In many university towns, students are the landlord’s financial backbone. With more than half of all college students living in off-campus housing away from parents, this population represents an opportunity for property owners to keep their university-based rental units consistently occupied. But before you hand over the keys, prepare your properties for the upcoming student influx, and protect yourself from legal repercussions with sound lease agreements.

Taking care of renters: six ways to step up your space

Basic safety first

Renters and parents want to know if your place is safe. Assure them it is by installing adequate lighting on the perimeter of the property, in hallways and stairwells. Install new door locks and check window locks to keep trouble out. If the property is fenced, inspect it and make needed repairs.

Safety 2.0: fire alarms, smoke detectors and CO2 monitors

Install or check the batteries in existing alarms and detectors, and show prospective tenants where they are and how they work, and perform an evacuation drill, so everyone knows how to get out.

Privacy matters

Install solid doors between rooms, to guarantee tenants some personal and private space. Good storage is a necessity, whether shelving for textbooks or closets for winter gear or sports paraphernalia. Use every inch of space (under the bed pull out drawers, lift-top tables) to provide extra room and privacy.

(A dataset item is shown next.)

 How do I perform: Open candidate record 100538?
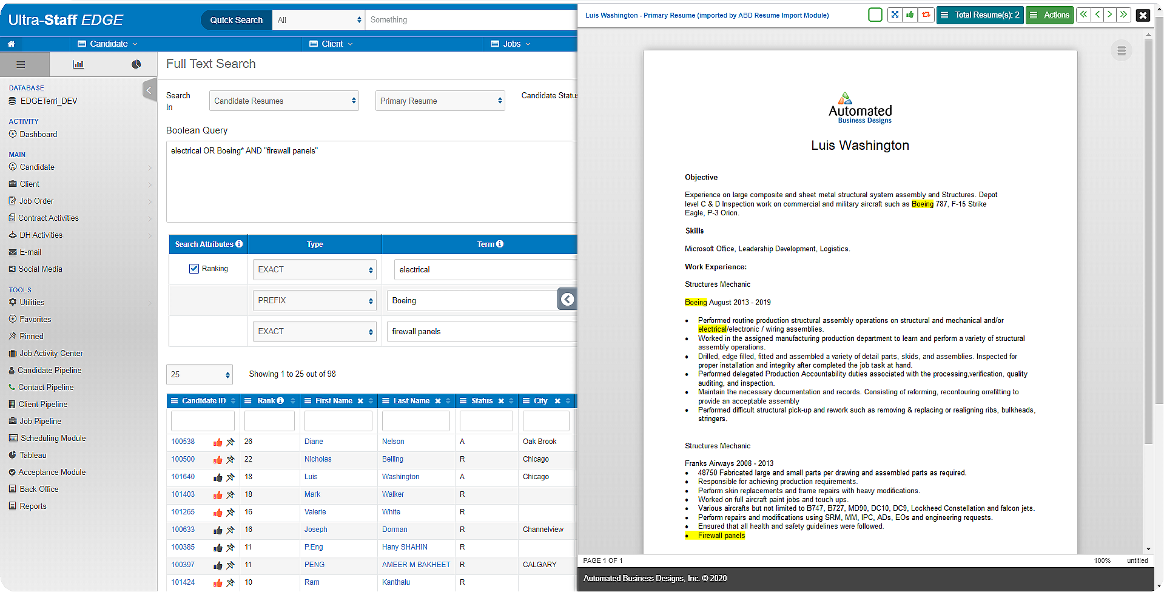[183, 442]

Dude, where’s my car parked?

Student parking’s a huge plus in a college town. Provide clear instructions on where and how to park, any vehicle size restrictions and if guest parking is allowed.

Professional cleaning/pest control

Before the first renter arrives, hire a professional company to deep-clean appliances and bathrooms, and have a pest control pro check for infestation. Nothing’s worse than taking the first month’s rent, then getting the call that the tenant found dead roaches in the microwave.

Digital done right

Electrical outlets, power strips and WiFi matter to today’s college students; the live on their devices. Check the strength of your properties’ WiFi signal, have at least two outlets per room and offer tenants a power strip for a nominal monthly fee.

Six solid lease agreements and marketing tips

Advertise where the students are looking

Wall flyers and posters in the student lounge are inefficient in the digital era. Use social media and know which sites are current with college students. If the university sells advertising space on their website, invest and reach the audience wants your rentals. Include photos of your property and add a “kicker” line to attract attention, such as rent- including utilities or cable TV.

Rent by the bed, not the apartment

This makes it easier to replace a departing tenant without affecting the status of the others living in the apartment.

Invest in background checks

It’s uncomfortable to ask for anyone’s references and job history, but a collegiate background check is no different from an employment check. Weed out obvious problems before they move into your unit, and save headaches later.

Keep updated contact information on renters

If a renter is missing, ill or fails to pay on time, you may need the assistance of the next-of-kin.

Be date-specific

Know the beginning and end dates of every school semester, and include them in the lease agreement, as part of the move in-move out deadlines. This allows timely turnover of property and avoids the “deadbeat dilemma” of students overstaying their paid welcome.

Put the house rules in writing

Include expectations regarding personal conduct, visitors, pets and basic maintenance in the lease agreement, and renters initial each rule, signifying they have read, understood and will abide by them, or face specified consequences.